• _WHAT YOU ARE ASKED TO DO_
All entries must be repeated exactly. No picture should appear in the result.

### SOURCE MATERIAL ###

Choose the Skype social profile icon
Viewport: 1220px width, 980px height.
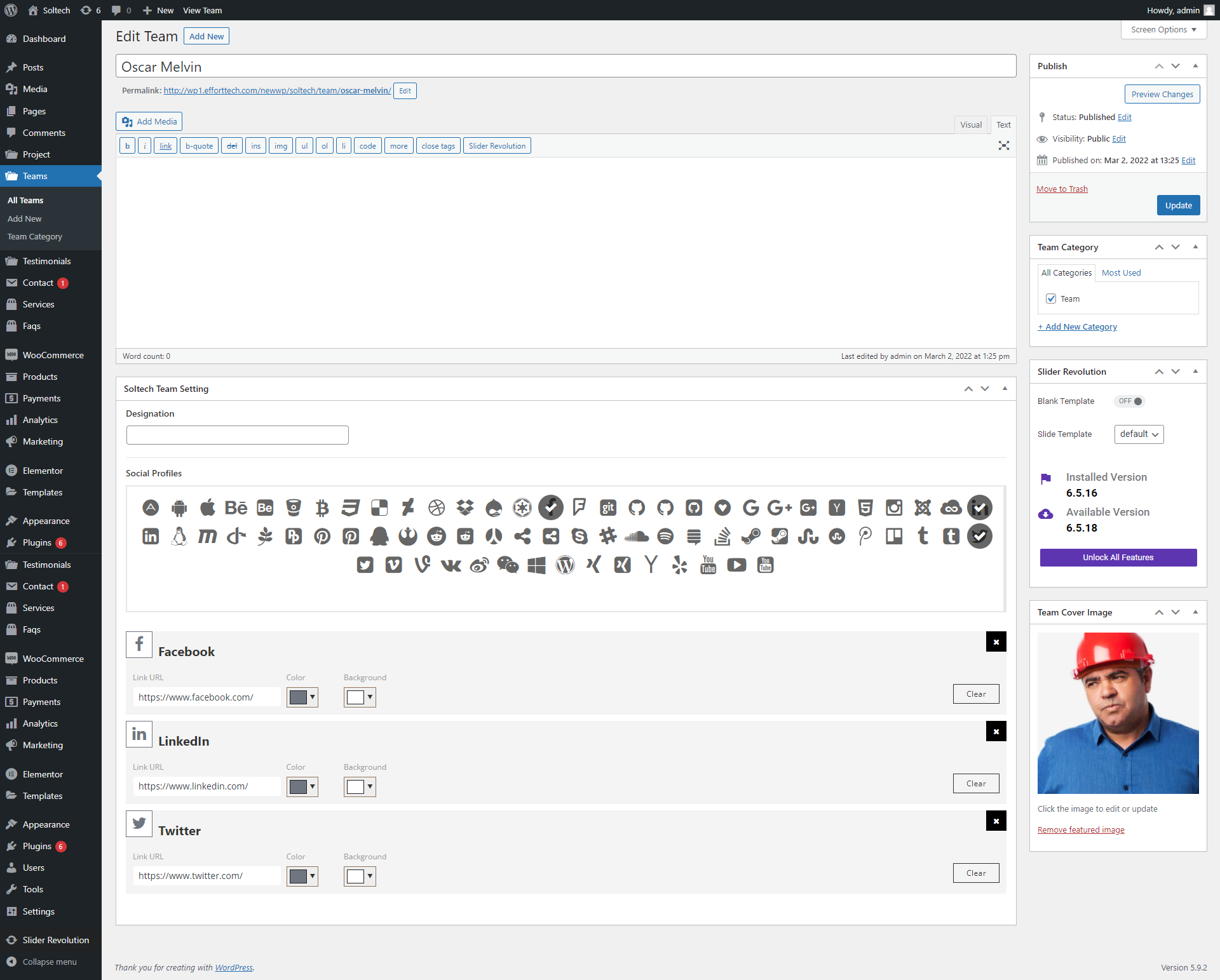click(x=579, y=536)

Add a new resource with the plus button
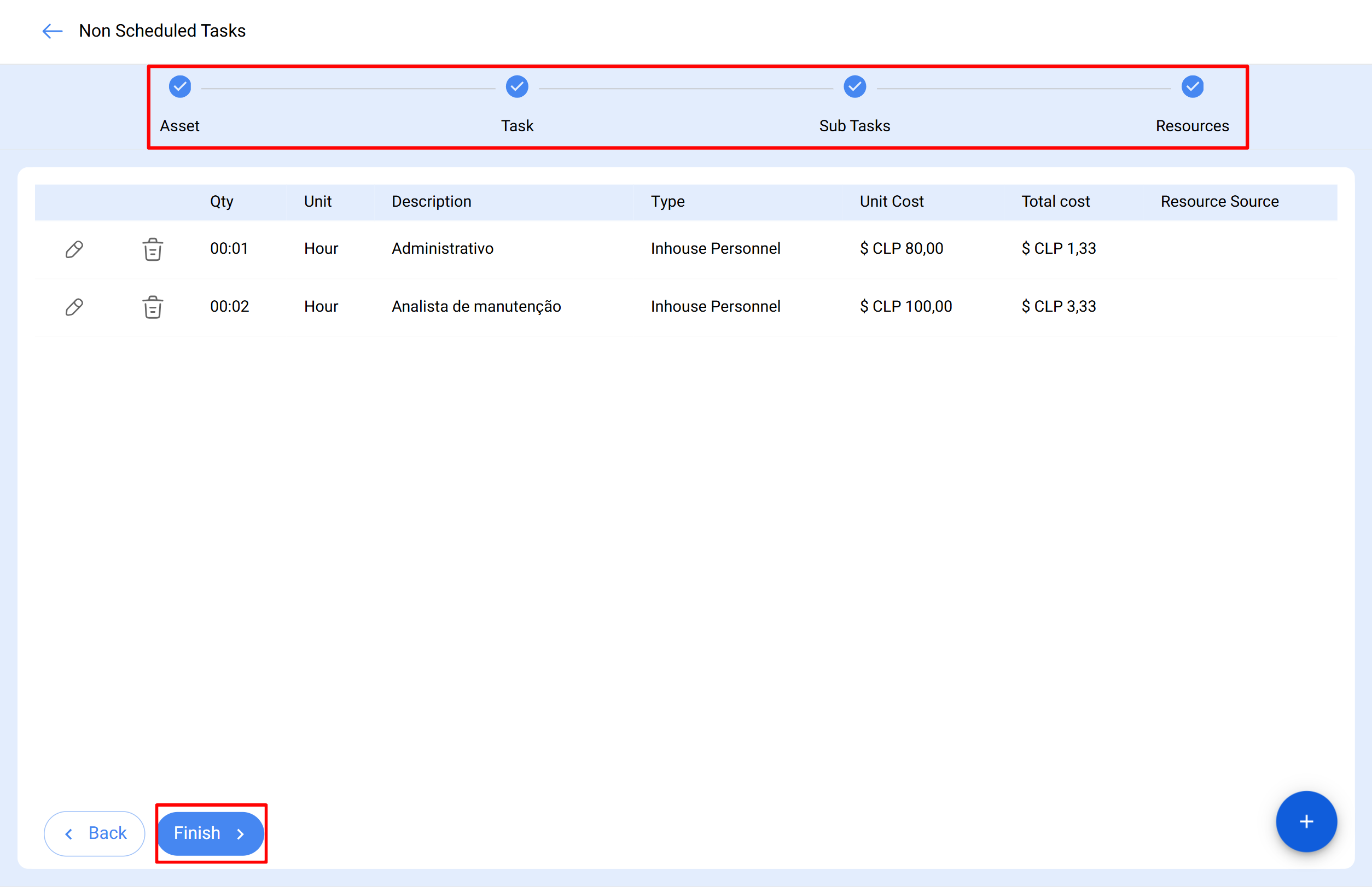click(1305, 821)
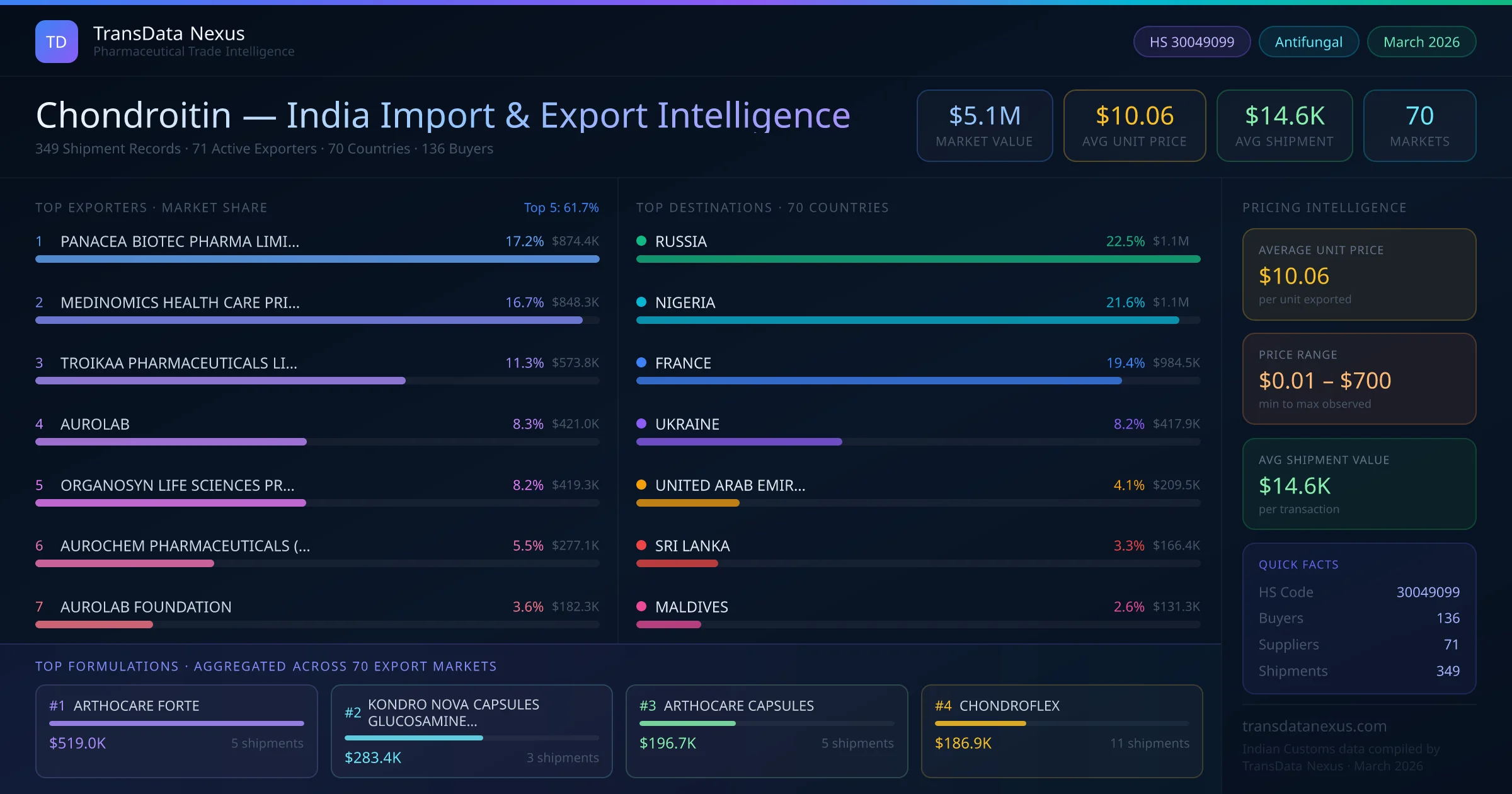Click the TD logo icon
1512x794 pixels.
click(56, 42)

###

• _SOLUTION FOR THIS PROBLEM_
Choose the Skype social profile icon
Viewport: 1220px width, 980px height.
click(x=579, y=536)

Add a new resource with the plus button
click(1305, 821)
Click the TD logo icon
1512x794 pixels.
click(56, 42)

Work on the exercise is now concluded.